You must change your life.
From “The Greek Words That Say Beyng as Radiant Emptiness,” page 175:
The primary Greek words that we will focus on are words that say this radiant emptiness that belongs to the question of being. The nondual, no-form dynamic of movement, becoming, change – within beyng as radiant emptiness.
These key Greek words say beyng as radiant emptiness – what is no-thing whatsoever but emerges, what is no-thing whatsoever even as it is at work, what is no-thing whatsoever even as we can experience it:
ἄπειρον, ἀλήθεια, ἐόν, φύσις, λόγος, ψύχη, νόος-νοῦς.
We will look at each one of these Greek words, following the three steps outlined above: the traditional-inherited ways versus the refreshing and retrieving ways, Heidegger’s reading and my own gathering. We will show how Heidegger’s reading of these Greek words, in their originary saying and showing, takes us from the traditional and inherited ways of thinking and saying to the refreshing and retrieving possibilities in the words and their saying. Then we see what we can learn and open up to after – following along with – Heidegger.
From “Saying Consciousness to Saying Awareness,” page 298-9:
Clarifying the view. Since what I write here about awareness stems from how I see things at this point in my life of thinking – and is quite unusual for a “work of philosophy” – it behooves me to explain the “clearing” in which I do this reading. Thus I will now offer some comments and ruminations – including some repetition – on what I have just worked through. This highlights the key dimensions of the dynamic awareness.
- Central to the awareness dynamic is how it shows the one-ing of human awareness and the all-pervading “beyond human” awareness.
- This one-ing, no-thing and no-form dynamic of timeless awareness is also found and said in the field of energy in quantum physics, the dao and the buddha min
- Awareness is nondual and no-thing radiant openness.
- Our human awareness in time is nondually a part of – or inherently belonging to – the timeless, formless awareness of radiant emptiness reaching beyond humans, aka beyng or dao or buddha mind.
- We who are in time can experience and think and say this timeless awareness. This simultaneous knowing awareness of the awareness of radiant emptiness is freeing, enriching, opening, full awareness-emptiness (cf.
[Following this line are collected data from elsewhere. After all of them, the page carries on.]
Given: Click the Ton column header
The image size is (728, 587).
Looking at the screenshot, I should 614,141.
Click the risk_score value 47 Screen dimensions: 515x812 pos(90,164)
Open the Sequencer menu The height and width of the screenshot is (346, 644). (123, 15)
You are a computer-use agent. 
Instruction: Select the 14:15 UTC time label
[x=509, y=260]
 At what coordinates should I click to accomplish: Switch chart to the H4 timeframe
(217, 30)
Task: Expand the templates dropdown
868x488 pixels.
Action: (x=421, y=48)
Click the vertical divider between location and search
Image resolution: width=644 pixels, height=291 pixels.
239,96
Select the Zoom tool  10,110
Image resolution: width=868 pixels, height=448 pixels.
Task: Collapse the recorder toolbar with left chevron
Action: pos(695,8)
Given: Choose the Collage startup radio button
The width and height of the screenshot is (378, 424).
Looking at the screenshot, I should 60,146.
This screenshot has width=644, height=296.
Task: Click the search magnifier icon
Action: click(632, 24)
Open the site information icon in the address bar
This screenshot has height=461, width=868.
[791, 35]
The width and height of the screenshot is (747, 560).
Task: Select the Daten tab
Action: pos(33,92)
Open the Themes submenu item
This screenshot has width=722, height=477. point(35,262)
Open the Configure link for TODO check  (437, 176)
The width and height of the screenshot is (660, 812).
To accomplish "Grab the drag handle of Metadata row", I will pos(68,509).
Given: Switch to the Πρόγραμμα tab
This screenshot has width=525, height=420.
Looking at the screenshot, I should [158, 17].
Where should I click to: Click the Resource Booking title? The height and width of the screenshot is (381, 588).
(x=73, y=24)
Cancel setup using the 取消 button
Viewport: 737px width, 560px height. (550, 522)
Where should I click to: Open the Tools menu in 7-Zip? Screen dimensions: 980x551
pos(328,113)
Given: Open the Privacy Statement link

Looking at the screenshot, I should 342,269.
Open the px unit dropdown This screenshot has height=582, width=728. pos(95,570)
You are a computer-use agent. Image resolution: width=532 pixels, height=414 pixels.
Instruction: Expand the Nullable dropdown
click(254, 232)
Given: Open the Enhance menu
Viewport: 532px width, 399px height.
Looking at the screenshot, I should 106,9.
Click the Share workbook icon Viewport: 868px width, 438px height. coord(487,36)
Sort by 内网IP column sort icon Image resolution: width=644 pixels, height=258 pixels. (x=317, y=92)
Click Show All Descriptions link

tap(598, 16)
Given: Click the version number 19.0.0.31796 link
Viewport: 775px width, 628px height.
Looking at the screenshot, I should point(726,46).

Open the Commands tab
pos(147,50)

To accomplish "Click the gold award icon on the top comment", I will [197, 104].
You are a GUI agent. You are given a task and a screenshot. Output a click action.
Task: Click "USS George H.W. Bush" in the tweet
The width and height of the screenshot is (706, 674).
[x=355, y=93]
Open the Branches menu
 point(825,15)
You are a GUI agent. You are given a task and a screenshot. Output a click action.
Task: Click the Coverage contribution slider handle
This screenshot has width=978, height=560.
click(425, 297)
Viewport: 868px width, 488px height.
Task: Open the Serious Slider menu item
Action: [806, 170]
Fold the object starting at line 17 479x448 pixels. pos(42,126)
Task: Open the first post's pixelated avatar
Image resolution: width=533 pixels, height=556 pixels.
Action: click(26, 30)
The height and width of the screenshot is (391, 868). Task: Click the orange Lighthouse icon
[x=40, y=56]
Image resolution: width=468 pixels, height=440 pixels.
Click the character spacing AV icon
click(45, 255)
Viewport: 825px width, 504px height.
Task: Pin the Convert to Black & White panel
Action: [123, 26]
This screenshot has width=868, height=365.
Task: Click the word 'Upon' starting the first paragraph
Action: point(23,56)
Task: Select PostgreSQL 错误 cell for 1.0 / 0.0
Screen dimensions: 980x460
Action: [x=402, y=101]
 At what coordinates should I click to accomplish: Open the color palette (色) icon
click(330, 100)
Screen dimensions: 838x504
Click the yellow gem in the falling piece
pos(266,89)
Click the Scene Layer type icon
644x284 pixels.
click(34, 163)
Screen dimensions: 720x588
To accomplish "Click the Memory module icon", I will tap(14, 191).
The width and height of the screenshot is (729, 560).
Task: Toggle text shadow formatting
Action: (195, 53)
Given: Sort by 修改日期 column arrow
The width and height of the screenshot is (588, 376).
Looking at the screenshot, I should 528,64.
GA 65:221-4). It is the “dynamic unfilledness” as an “open expanse of possibility” (GA 7, 170). To quote Heidegger:
The “empty,” not as what comes with a lack and its distress, but rather the distress of being-reserved, which in itself is the throwing open that is a breaking open and starting of something – the grounding-attuning of the originary belonging-together.
(GA 65, 381-382)
This emptiness is above all awareness.